1 milyon 576 bin 566 terör örgütü üyesi mi?
Hukuken “artık” sorulması gereken bazı sorular ve açıklanması gereken bazı kavramlar var.
Terör nedir?
Terör örgütü üyesi kime denir?
Silahlı terör örgütü suçları diğer örgüt suçlarından farklıdır, TCK 314. maddesinde düzenlenmiştir.
Bu maddeyi diğer örgüt üyeliği suçlarından ayıran koşul, örgüt üyelerinin yasa maddesinde sayılan “amaç suçları” işlemek için bir araya gelmiş olmalarıdır.
Nedir bu amaç suçlar?
“Devletin güvenliğine karşı” ve/veya “Anayasal düzene ve bu
düzenin işleyişine karşı” suçlardır.
Bu aşamada öne çıkan en esaslı suç unsuru, “örgütün silahlı olması” ve örgüt üyelerinin de “gaye birliği” içinde bulunmasıdır.
Ama hangi gaye birliği?
TCK 314.maddesinde sayılan bu suçları işlemek adına bir gaye birlikteliği.
Terörle Mücadele Yasası’nda yapılan “terör” tanımı gereği terör örgütünün kullandığı yöntem, diğer örgütlü suçlardan ayrılan önemli bir diğer unsurdur.
Terör örgütü “baskı, korkutma, yıldırma, sindirme veya tehdit” yöntemlerinden birini kullanabilir ama bu kullanacağı yöntemi “cebir ve şiddet” uygulayarak kullanmış olması gereklidir.
Bir kişi bir sendikaya, bir derneğe, bir vakfa, bir partiye üye olabilir, bir cemaat içinde bulunabilir...

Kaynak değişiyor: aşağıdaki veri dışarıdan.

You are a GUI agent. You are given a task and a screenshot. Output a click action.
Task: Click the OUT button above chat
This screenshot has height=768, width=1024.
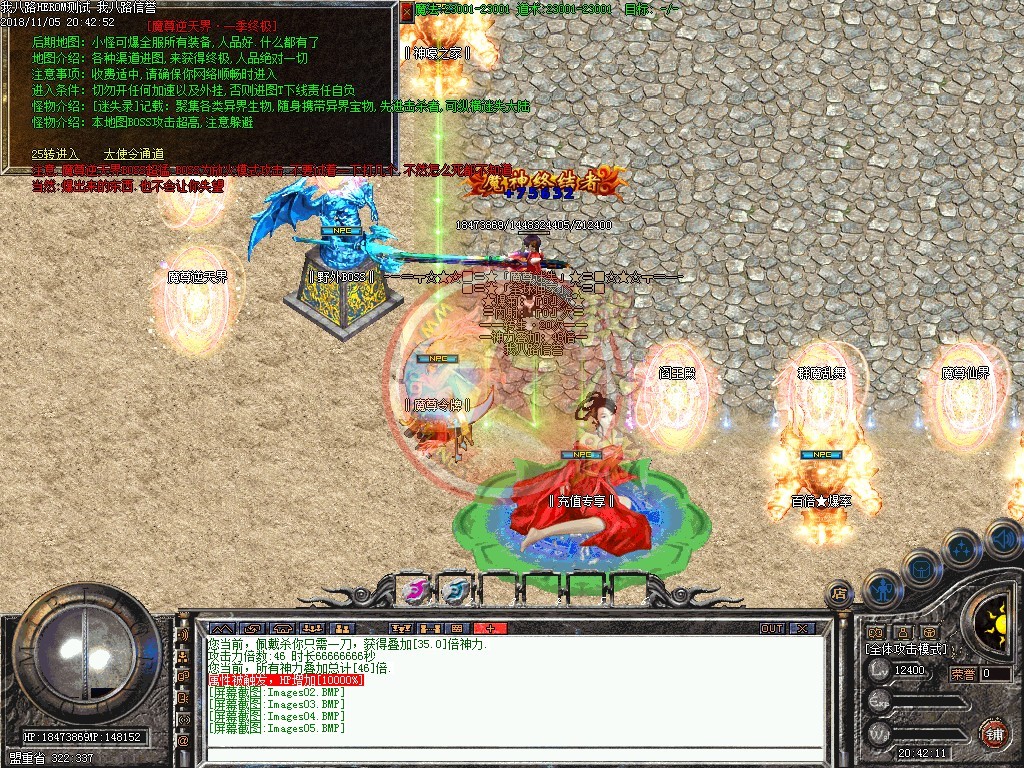click(771, 628)
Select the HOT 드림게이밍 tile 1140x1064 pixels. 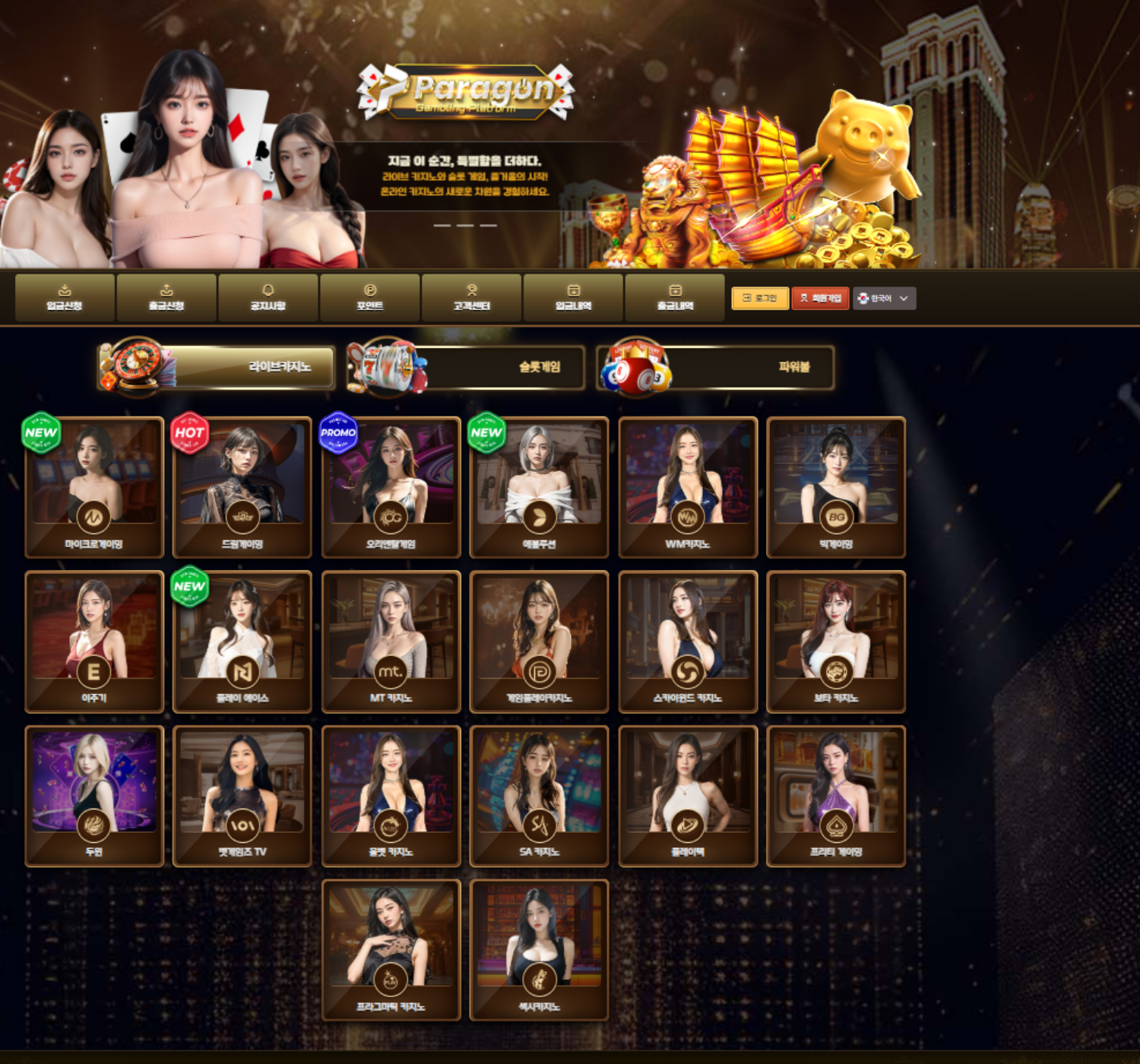tap(242, 486)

Üye olmadan da temel hak ve özgürlükleri çerçevesinde düşüncelerini açıklayabilir, faaliyetleri içinde yer alabilir.
İçerisinde yer aldığı, takipçisi olduğu, benimsediği, sempati duyduğu herhangi bir yapının silahlı bir terör örgütü olduğunu ya da silahlı terör örgütüne dönüştüğünü “bilen ile bilmeyenin” bir ayrımı olmalıdır.
Bir terör örgütünün varlığından, bu örgütün silahlı olduğundan ve amacının da “Devletin güvenliğine karşı” ya da “Anayasal düzene ve bu düzenin işleyişine karşı” suçları işlemek olduğundan habersiz insanların suçlanması hukuka ve yasada yapılan tanıma uygun düşmez.
Suçlanabilmeleri için ancak ve ancak “bu nitelik ve amaçları bilerek” örgüte dahil olduklarının “yasal deliller” ile ispat edilmesi gerekir.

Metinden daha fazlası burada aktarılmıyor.